Why does using different ArrayList constructors ca

2020-05-26 16:55发布

问题:

I seem to stumble across something interesting in ArrayList implementation that I can't wrap my head around. Here is some code that shows what I mean:

public class Sandbox {

    private static final VarHandle VAR_HANDLE_ARRAY_LIST;

    static {
        try {
            Lookup lookupArrayList = MethodHandles.privateLookupIn(ArrayList.class, MethodHandles.lookup());
            VAR_HANDLE_ARRAY_LIST = lookupArrayList.findVarHandle(ArrayList.class, "elementData", Object[].class);
        } catch (Exception e) {
            e.printStackTrace();
            throw new RuntimeException();
        }
    }

    public static void main(String[] args) {

        List<String> defaultConstructorList = new ArrayList<>();
        defaultConstructorList.add("one");

        Object[] elementData = (Object[]) VAR_HANDLE_ARRAY_LIST.get(defaultConstructorList);
        System.out.println(elementData.length);

        List<String> zeroConstructorList = new ArrayList<>(0);
        zeroConstructorList.add("one");

        elementData = (Object[]) VAR_HANDLE_ARRAY_LIST.get(zeroConstructorList);
        System.out.println(elementData.length);

    }
}

The idea is if you create an ArrayList like this:

List<String> defaultConstructorList = new ArrayList<>();
defaultConstructorList.add("one");

And look inside what the elementData (Object[] where all elements are kept) the it will report 10. Thus you add one element - you get 9 additional slots that are un-used.

If, on the other hand, you do:

List<String> zeroConstructorList = new ArrayList<>(0);
zeroConstructorList.add("one");

you add one element, space reserved is just for that element, nothing more.

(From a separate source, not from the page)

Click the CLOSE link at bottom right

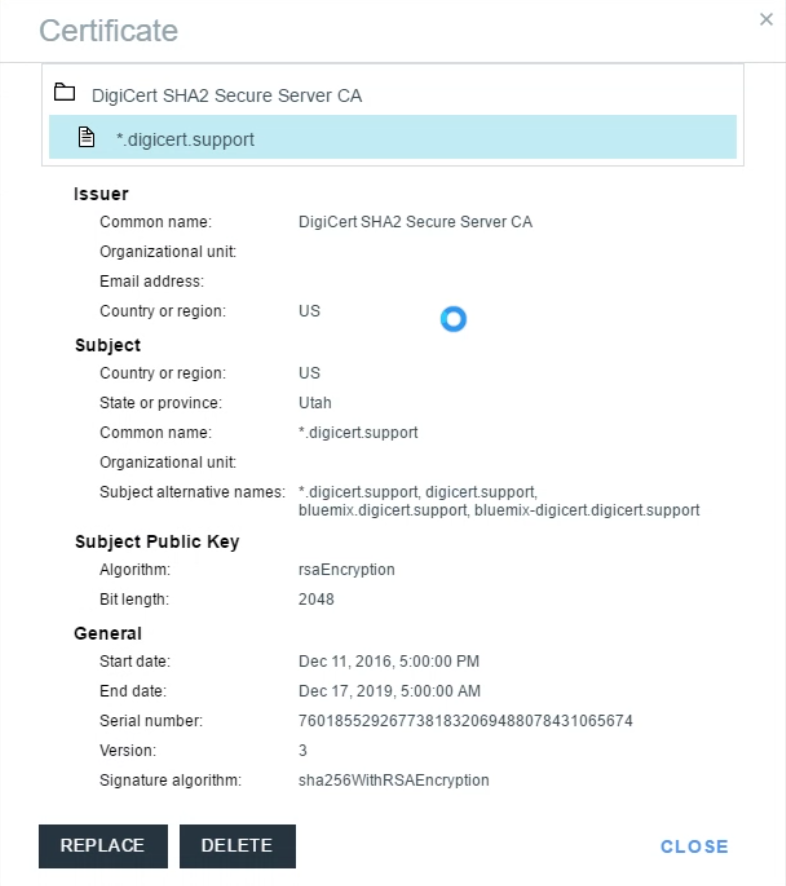click(x=694, y=846)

Internally this is achieved via two fields:

/**
 * Shared empty array instance used for empty instances.
 */
private static final Object[] EMPTY_ELEMENTDATA = {};

/**
 * Shared empty array instance used for default sized empty instances. We
 * distinguish this from EMPTY_ELEMENTDATA to know how much to inflate when
 * first element is added.
 */
private static final Object[] DEFAULTCAPACITY_EMPTY_ELEMENTDATA = {};

When you create an ArrayList via new ArrayList(0) - EMPTY_ELEMENTDATA will be used.

When you create an ArrayList via new Arraylist() - DEFAULTCAPACITY_EMPTY_ELEMENTDATA is used.

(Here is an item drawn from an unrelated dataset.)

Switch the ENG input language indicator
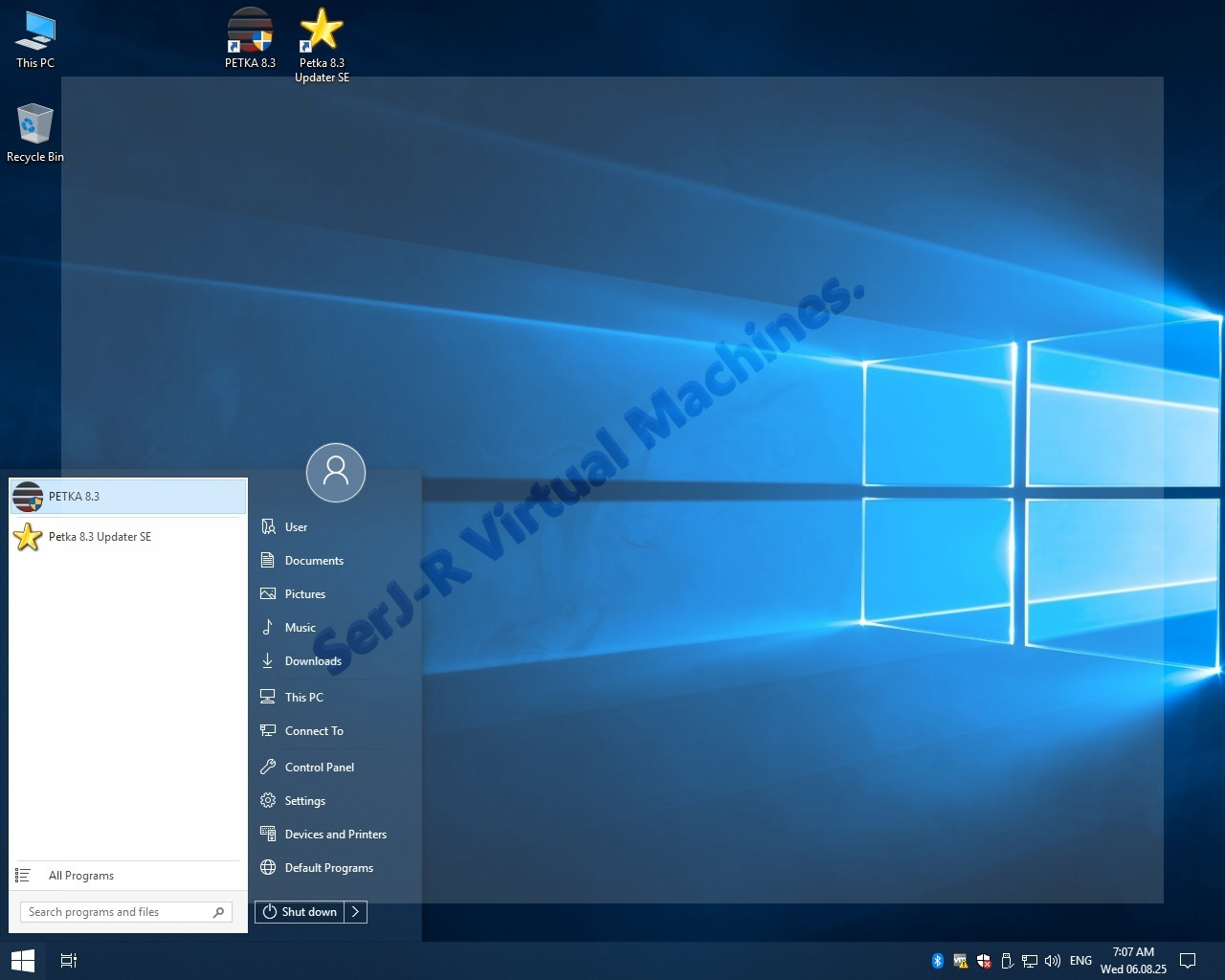 tap(1080, 961)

The intuitive part from inside me - simply screams "remove DEFAULTCAPACITY_EMPTY_ELEMENTDATA" and let all the cases be handled with EMPTY_ELEMENTDATA; of course the code comment:

We distinguish this from EMPTY_ELEMENTDATA to know how much to inflate when first element is added

does make sense, but why would one inflate to 10 (a lot more than I asked for) and the other one to 1 (exactly as much as I requested).


Even if you use List<String> zeroConstructorList = new ArrayList<>(0), and keep adding elements, eventually you will get to a point where elementData is bigger than the one requested:

    List<String> zeroConstructorList = new ArrayList<>(0);
    zeroConstructorList.add("one");
    zeroConstructorList.add("two");
    zeroConstructorList.add("three");
    zeroConstructorList.add("four");
    zeroConstructorList.add("five"); // elementData will report 6, though there are 5 elements only

But the rate at which it grows is smaller than the case of default constructor.


This reminds me about HashMap implementation, where the number of buckets is almost always more than you asked for; but there that is done because of the need for "power of two" buckets needed, not the case here though.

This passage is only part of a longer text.